Foundation trusts believe they can grow their annual earnings until 2012 by keeping pay bills down.

Their latest three-year plans predict slowing income growth until 2011-12 but say pre-tax earnings will continue to grow quickly.

The earnings contribute to foundations’ annual surpluses, which are predicted to grow from a total of £339m in 2008-09 to £444m in 2011-2012.

However, Monitor has warned their predictions “may prove to be optimistic” given likely NHS investment cuts.
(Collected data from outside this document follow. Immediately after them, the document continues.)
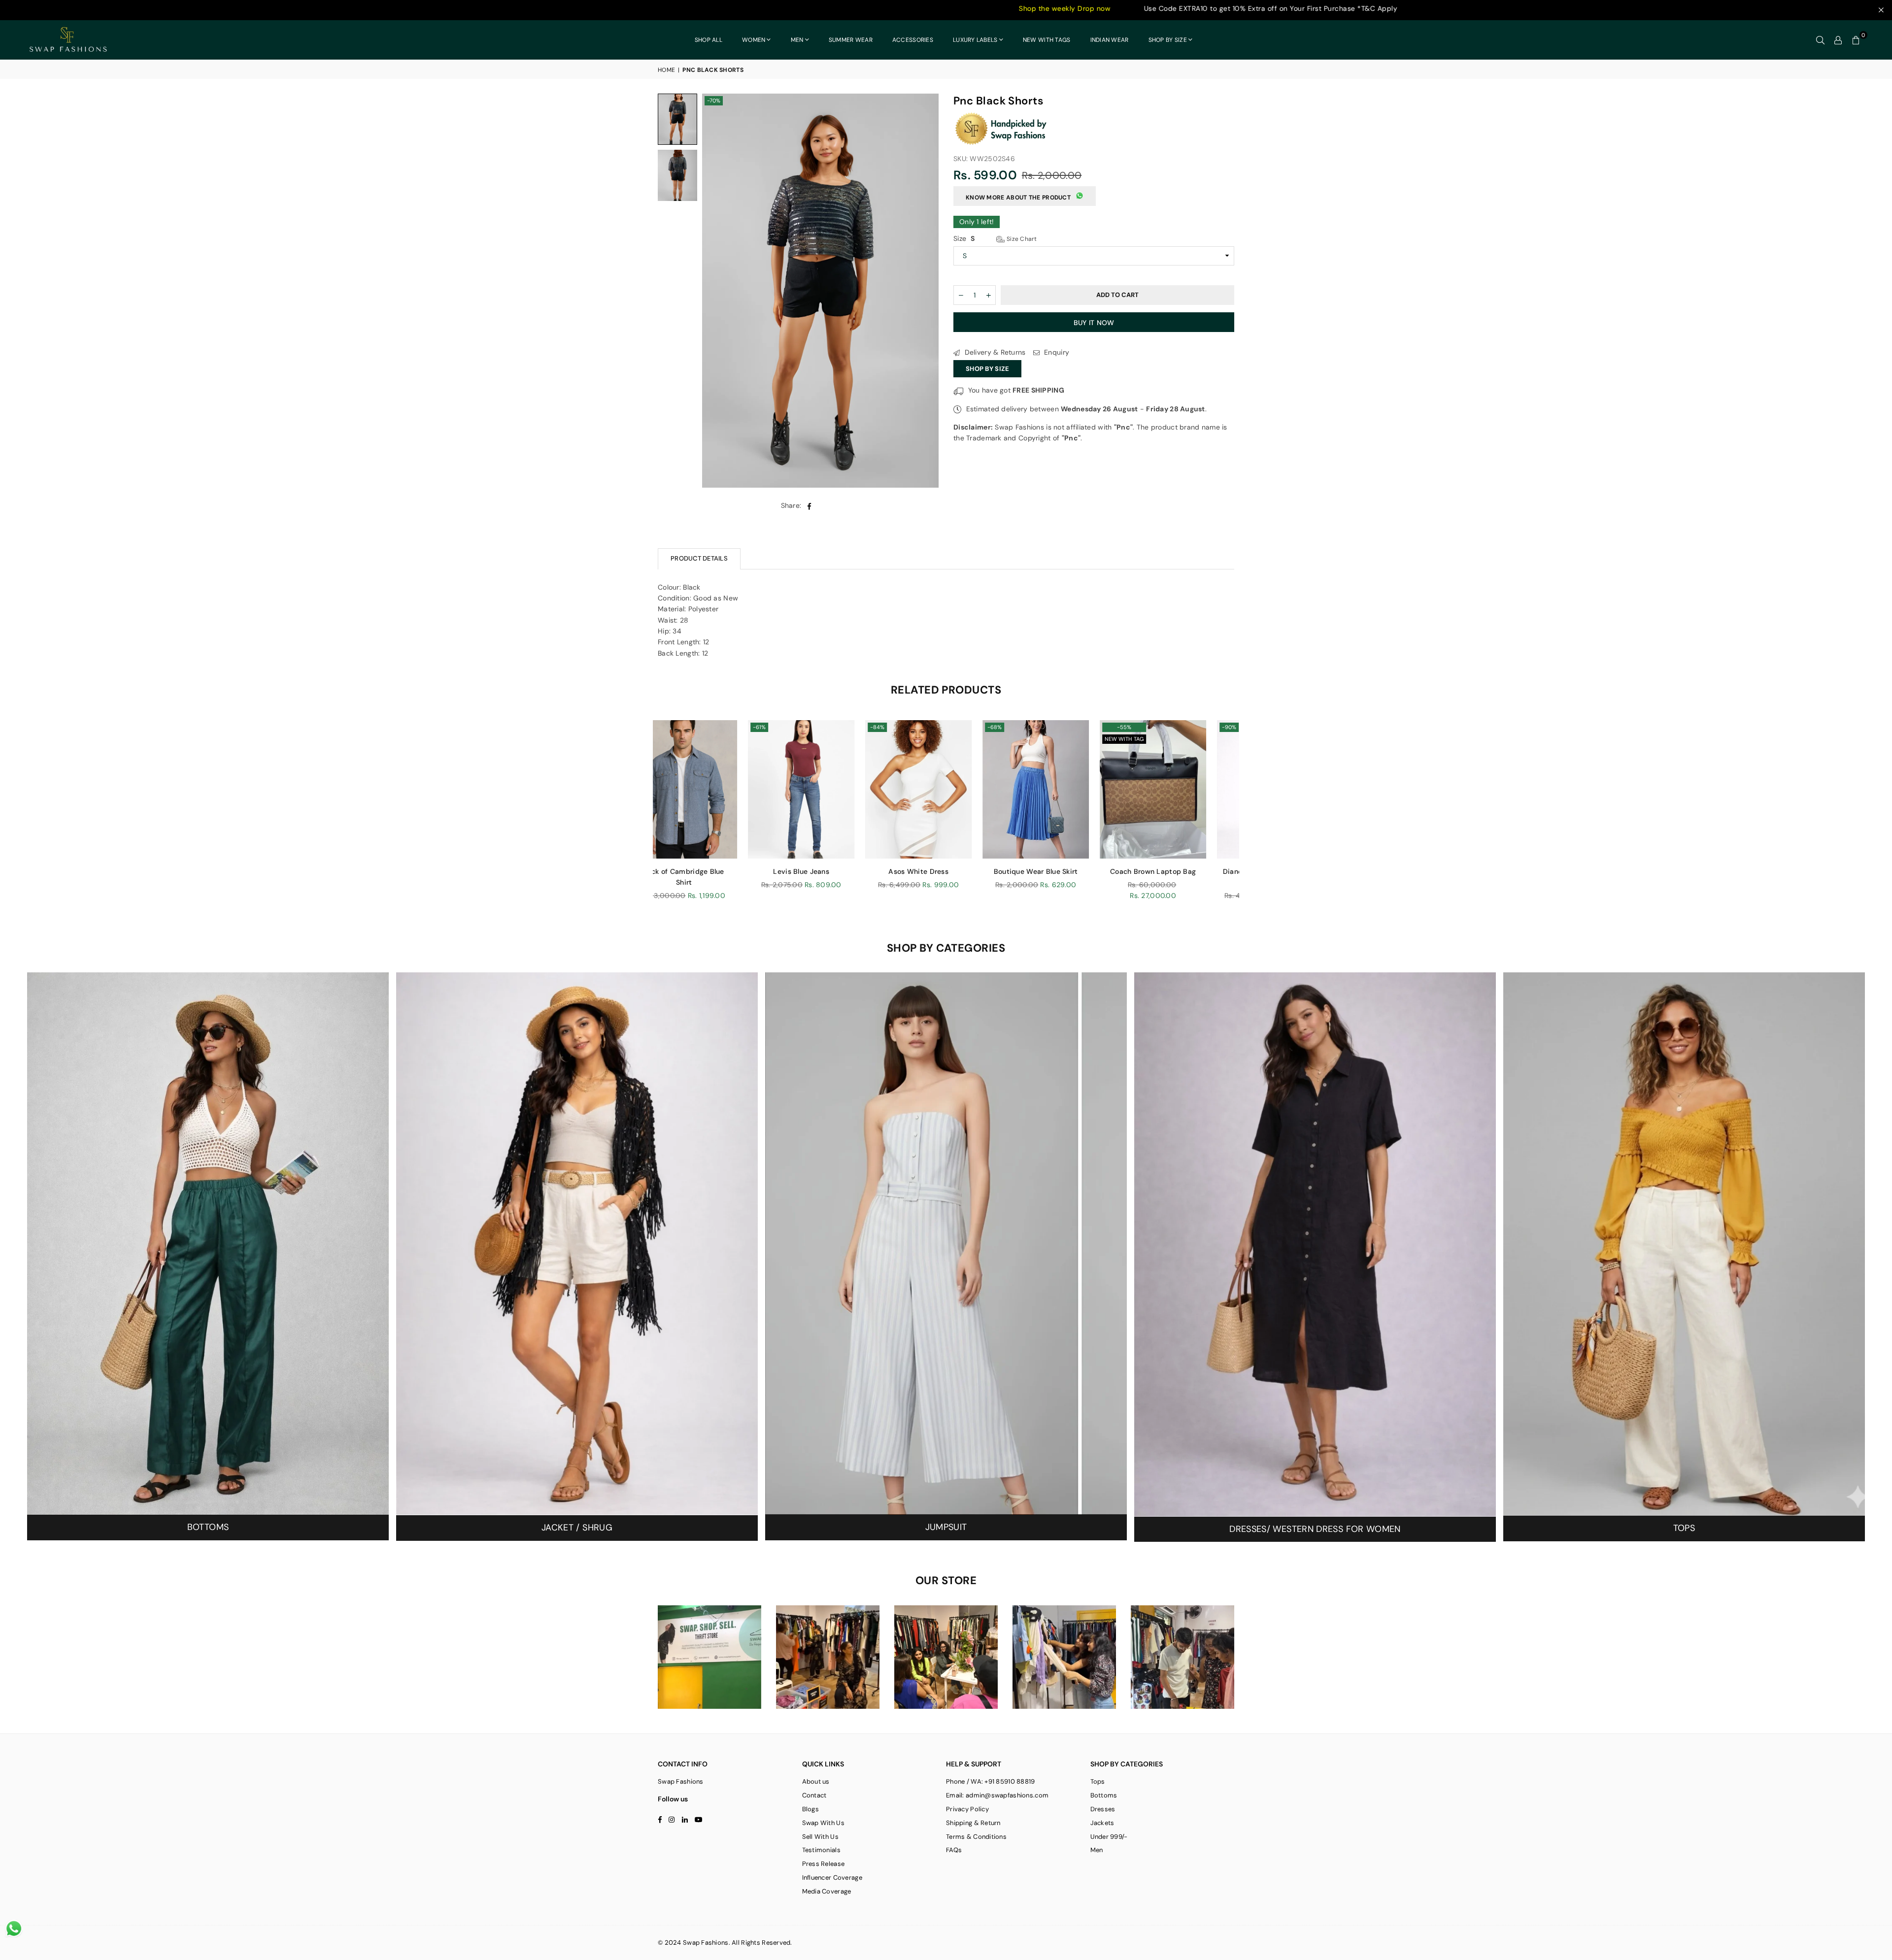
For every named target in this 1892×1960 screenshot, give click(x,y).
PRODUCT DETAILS (699, 558)
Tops (1097, 1781)
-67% (801, 727)
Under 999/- (1109, 1836)
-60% (683, 727)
Monitor chief operating officer Stephen Hay said: “As funding begins to tighten, areas of financial and operational weakness may start to appear in some trusts.”

Foundations predicted average revenue increases of 4.2 per cent in 2009-10, 2.1 per cent in 2010-11 and 1.6 per cent in 2011-12.

However, they expect total pay costs to grow by just 1.5 per cent in 2010-11 and 0.8 per cent in 2011-12. The current pay deal would give staff covered by Agenda for Change a 2.25 per cent pay rise in 2010-11.

Earnings before interest, taxes, depreciation, and amortisation are predicted to grow by 9.1 per cent in 2010-11 and 6.3 per cent in 2011-12.

Monitor said the reason for an increase in earnings as a proportion of income was “income growth offset by lower pay cost growth”.

Monitor said foundations had to consider the impact of more severe restrictions on income.

A spokesman said they should look at commissioners’ plans but would have to make more critical judgements about how realistic they were.

He said: “There has to be an assessment by the providers as to how far they can rely on commissioning plans over the next few years.”

*Heatherwood and Wexham Park Hospitals foundation trust’s projection of a 9.9m deficit in 2009-10 has resulted in it being given the highest possible risk rating for finance. The trust put it down to poor planning; contract disputes and challenges worth £7.5m in 2008-09 from Berkshire East PCT; funding changes including the introduction of the tariff HRG4; and investments in services.